> _LISTED RECORDS_:
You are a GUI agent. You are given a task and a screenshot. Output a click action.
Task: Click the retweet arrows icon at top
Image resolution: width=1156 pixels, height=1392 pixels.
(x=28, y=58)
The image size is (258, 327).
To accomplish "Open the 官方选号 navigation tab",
* * *
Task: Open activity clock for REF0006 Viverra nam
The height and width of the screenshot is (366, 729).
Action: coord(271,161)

> _STATED GOAL_:
Reproduce the rows verbatim, starting at the one that contains "Task: Open activity" and running through the one that contains "Action: coord(271,161)", both included.

> _ANSWER IN FULL_:
Task: Open activity clock for REF0006 Viverra nam
The height and width of the screenshot is (366, 729).
Action: coord(271,161)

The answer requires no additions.